Tre barche a vela e un catamarano navigano in mare aperto sotto un cielo nuvoloso. Le vele sono decorate con disegni colorati, tra cui cuori rossi su una delle vele principali, e striscioni o bandiere sono visibili sugli alberi delle imbarcazioni. Le barche appaiono in rotta, suggerendo un viaggio o una spedizione.
(a.p.) ▪️Immaginate un filo di seta, sottile, eppure tenace. È resistente, a condizione che non venga tirato troppo. Nell’abbordaggio alla Flottiglia in viaggio umanitario verso Gaza, il filo esile della legge è stato strappato.
La vicenda della Flotilla Global Sumud, che ha coinvolto cittadini italiani in acque internazionali, si è trasformata in un duplice trauma giuridico: un atto di forza esterno contro il diritto di navigazione e un’ignavia interna che ha negato il dovere di tutela. 

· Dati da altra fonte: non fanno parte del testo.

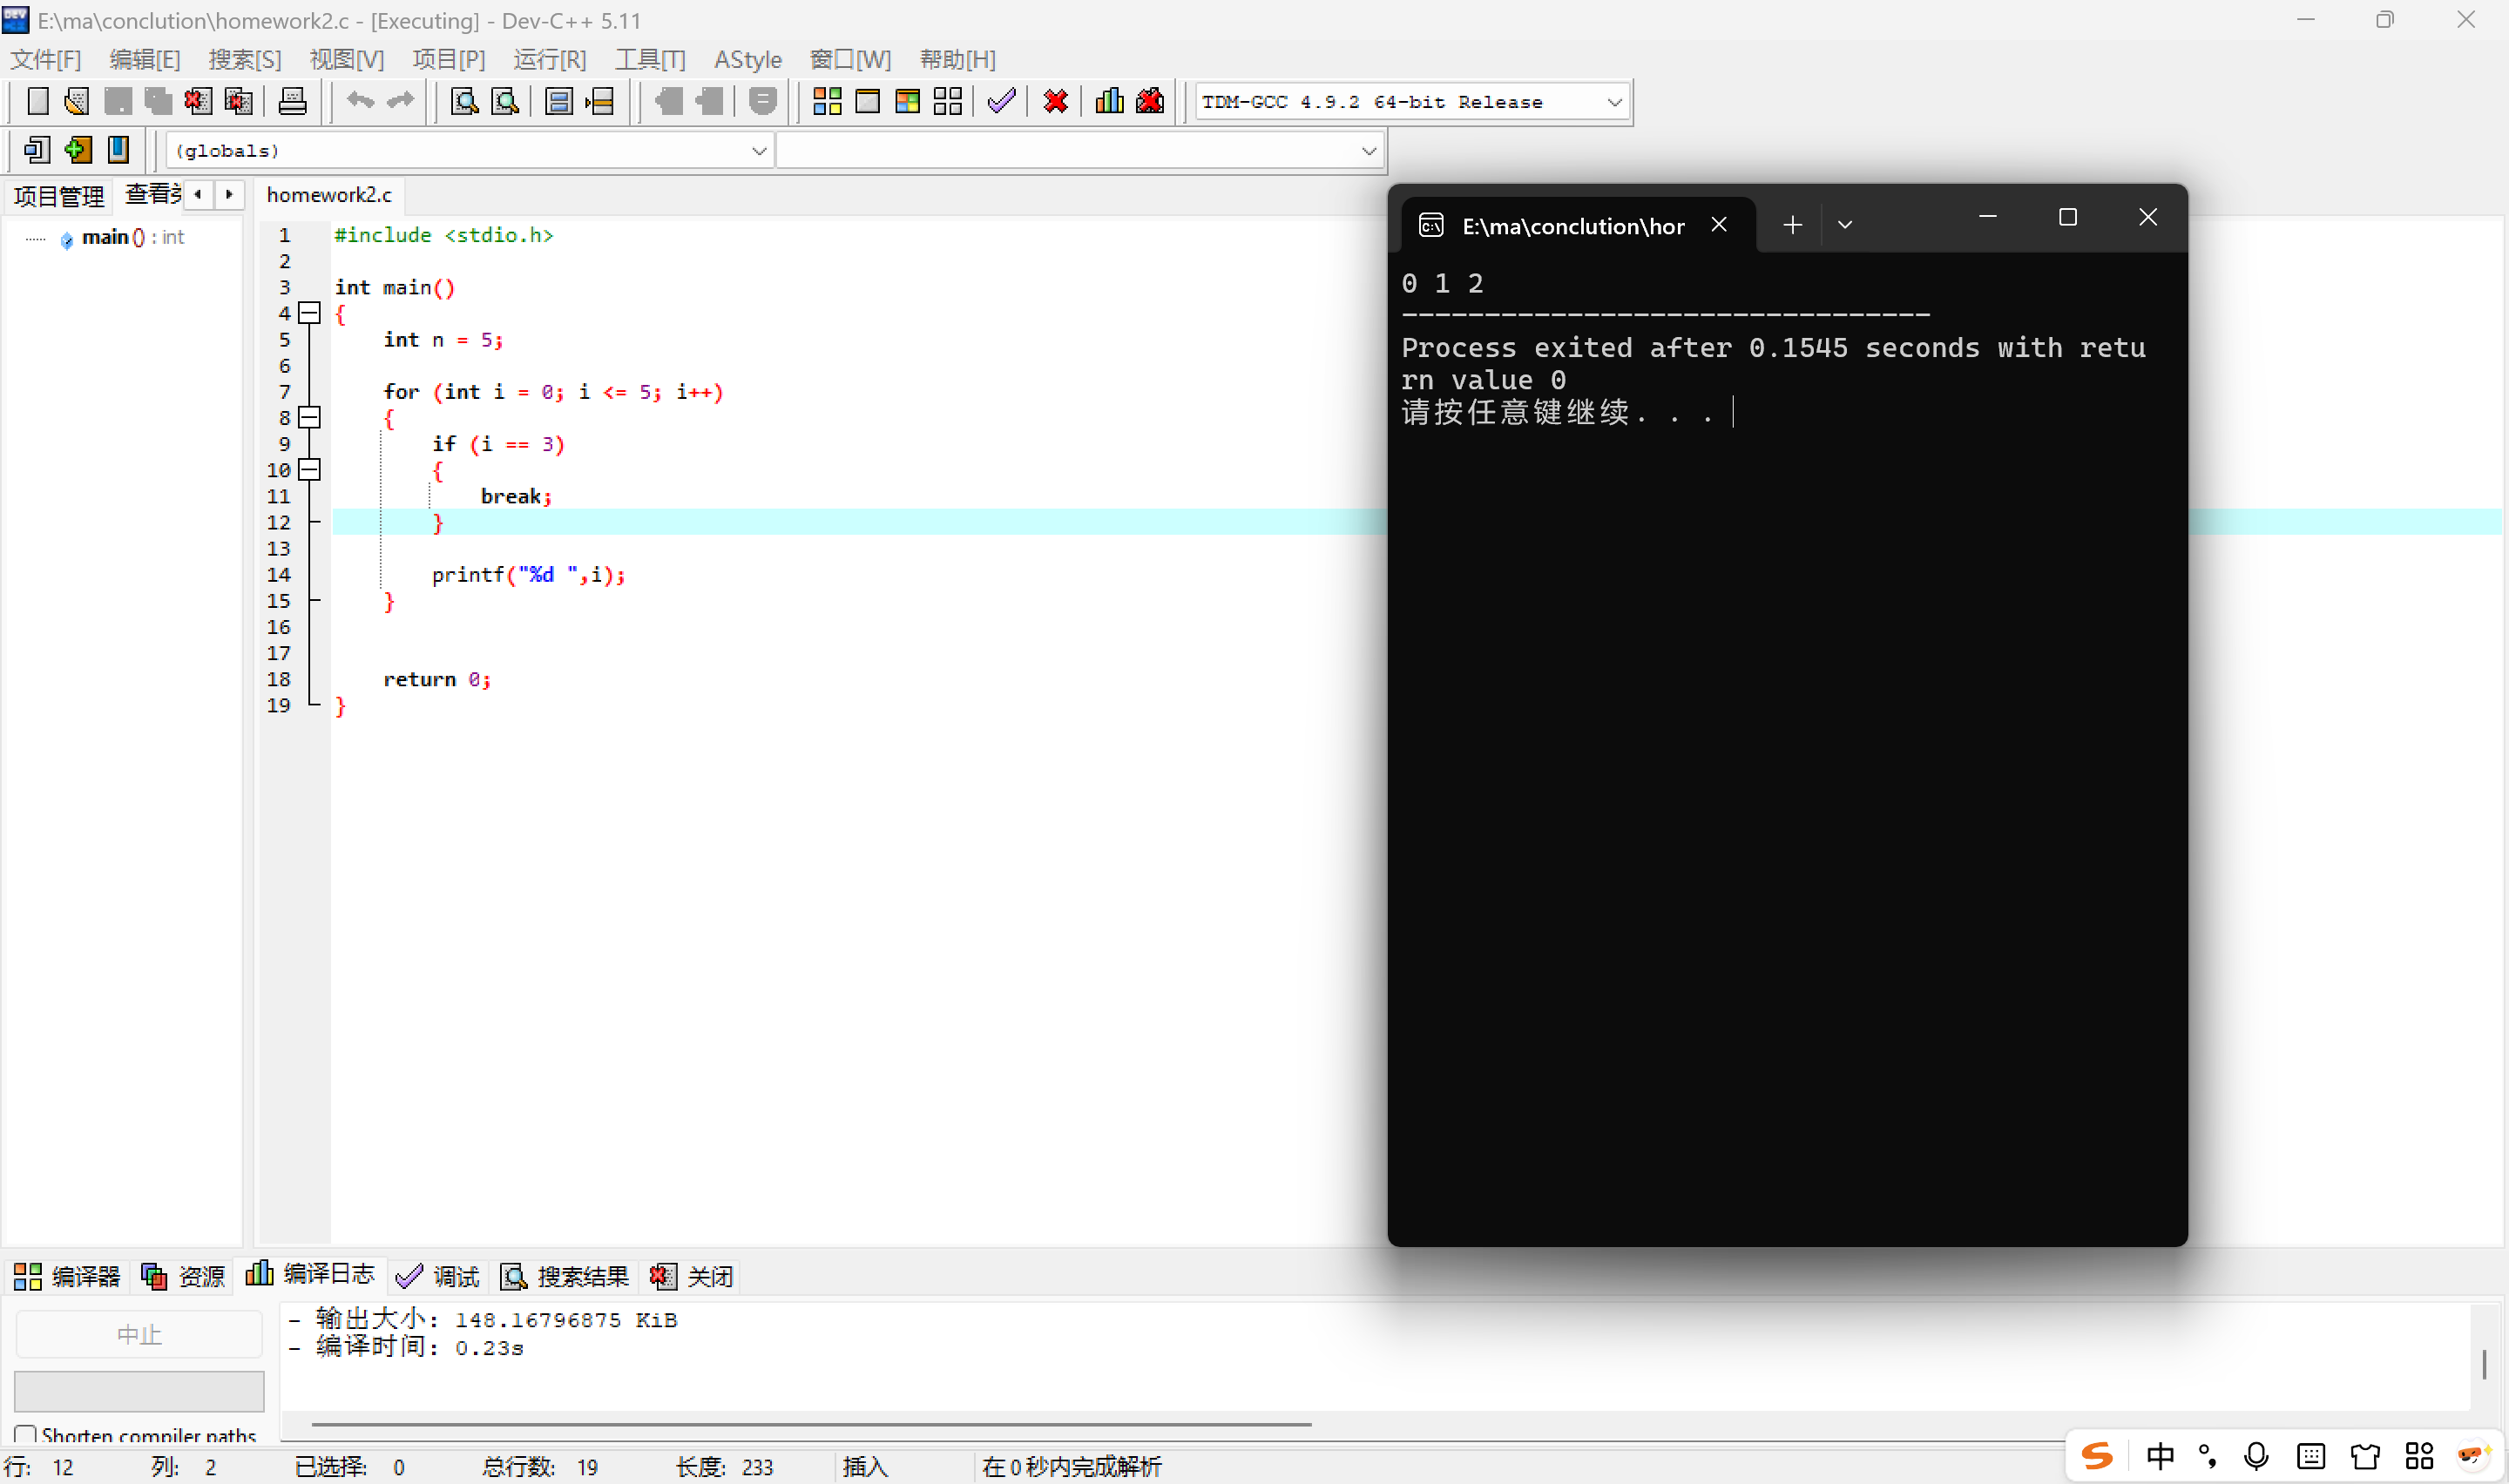Click the compile log horizontal scrollbar
The height and width of the screenshot is (1484, 2509).
(810, 1423)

♦️ Intercettazione israeliana illegale

Il primo strappo è stato causato dall'azione di forza di Israele, l'abbordaggio di navi inermi cariche di aiuti in acque internazionali. Questo atto costituisce una palese violazione del diritto internazionale e della libertà dei mari.
L'azione contro un convoglio civile e umanitario, con a bordo cittadini pacifici impegnati in una missione umanitaria, ha reso concretamente drammatica la violazione del diritto, in quanto diretta contro la natura pacifica e la finalità morale di tale azione.
L'illegalità dell'intercettazione in acque internazionali è stata ribadita con forza da numerosi esperti. In Italia, Marina Castellaneta, ordinario di diritto internazionale all'Università di Bari, che sul Corriere della Sera ha sottolineato come le azioni di forza contro un convoglio civile in acque libere contravvengano i principi fondamentali della legge del mare e del diritto umanitario.

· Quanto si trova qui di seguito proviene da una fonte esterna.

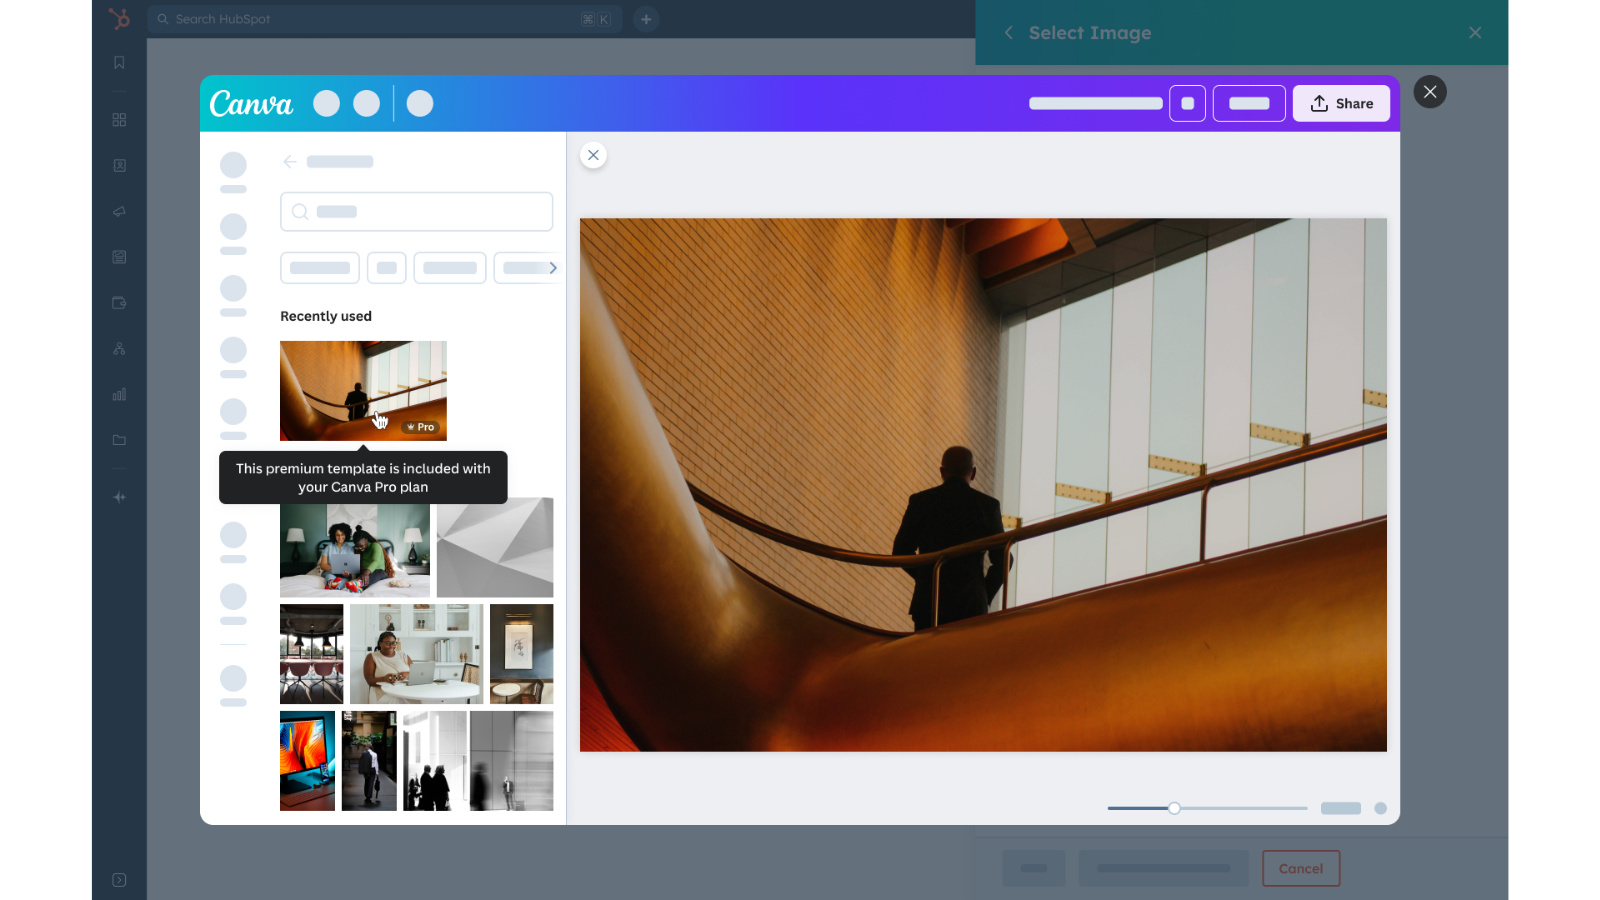Select the CRM contacts icon in the sidebar

click(119, 165)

♦️ Il governo italiano: accusare invece di proteggere

Il secondo strappo è stato operato dal governo stesso, che ha assistito alla violazione dei diritti e alla coercizione subita dai propri cittadini come fosse un notaio, limitandosi a registrare i fatti e i possibili sviluppi.
Diversi atti stridono con il dovere di protezione e il principio di solidarietà costituzionale.
L’esecutivo ha scelto di condannare i propri cittadini in anticipo. Esponenti chiave, come il vicepremier Matteo Salvini e altre figure di livello della maggioranza, hanno spesso etichettato i partecipanti come "irresponsabili" e hanno lasciato filtrare da fonti di sicurezza le insinuazioni su potenziali "infiltrazioni da Hamas" nell’iniziativa della Flottiglia. Un atto di delegittimazione predittiva: anziché difendere il cittadino di fronte a un'azione di forza, lo si è reso preventivamente colpevole.

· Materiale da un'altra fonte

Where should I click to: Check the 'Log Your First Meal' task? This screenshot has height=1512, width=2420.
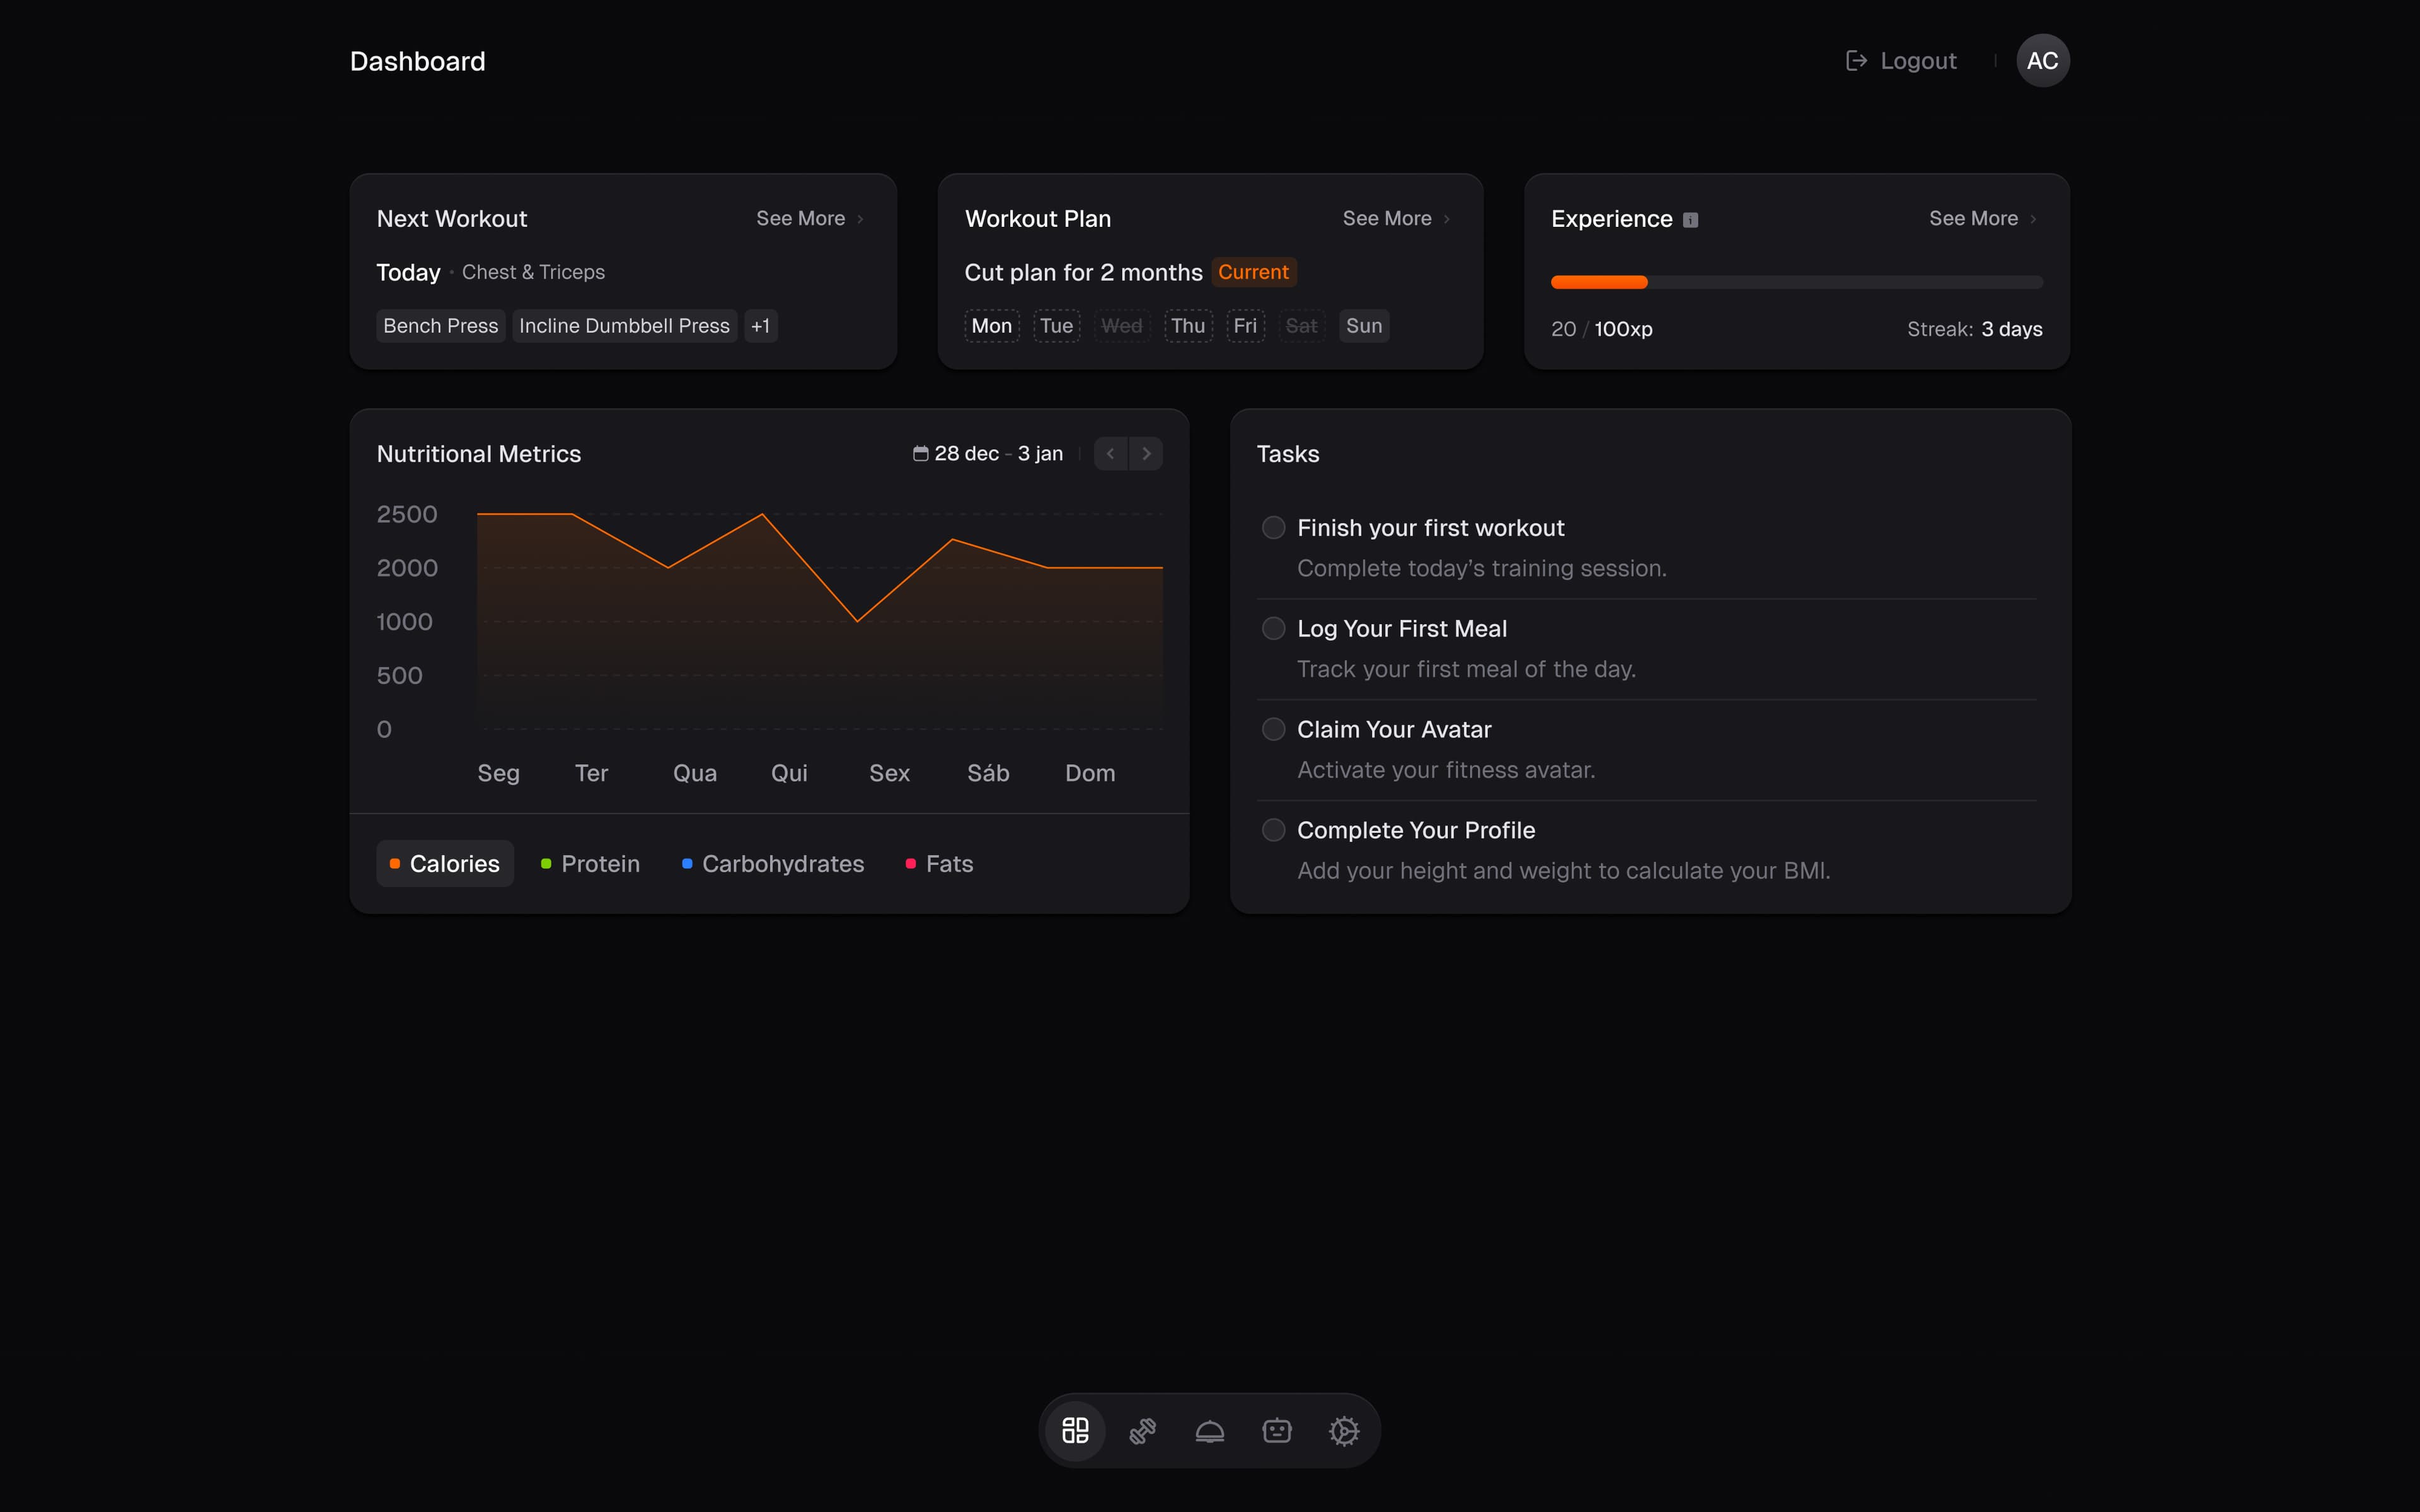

♦️ Tajani e la deriva dell’arbitrio

L'apice della crisi istituzionale e giuridica si cristallizza nelle parole del ministro degli Esteri Antonio Tajani: «il diritto internazionale conta, ma fino a un certo punto». Questa affermazione non rappresenta solo uno scivolone diplomatico, bensì la negazione della legge stessa e della sua funzione essenziale di argine al potere arbitrario. Infatti, essa pone un presupposto ideologico pericoloso per la concezione del diritto e della società: l'ammissione implicita che esista un limite alla legge, e quindi la legittimità dell’arbitrio e di un potere senza misura né norma.
Tale visione contrasta radicalmente con la tradizione della civiltà giuridica, fondata sulla supremazia della legge quale strumento per difendere e sviluppare i diritti fondamentali. 

♦️ La legge come argine al potere 

Gli articoli 10 e 11 della Costituzione sanciscono l’obbligo dell’Italia di conformarsi al diritto internazionale e di ripudiare la guerra come mezzo di risoluzione delle controversie internazionali. Affermare che il diritto internazionale «conta fino a un certo punto» significa erodere i fondamenti stessi di questi principi, ammettendo che la legalità possa essere sospesa in base a considerazioni di mera convenienza politica.
L'abbordaggio alla Flottiglia rappresenta simbolicamente questa crisi. La legge è stata violata dall'azione esterna che ha infranto le norme internazionali e la violazione è stata aggravata dall’omissione interna di chi, per dovere costituzionale, avrebbe dovuto difendere quei principi e invece ha anteposto l’opportunità politica alla supremazia della Costituzione. In questo contesto, il limite all’applicazione delle norme internazionali, evocato dal ministro, diventa il punto in cui la legittimità stessa del diritto rischia di precipitare.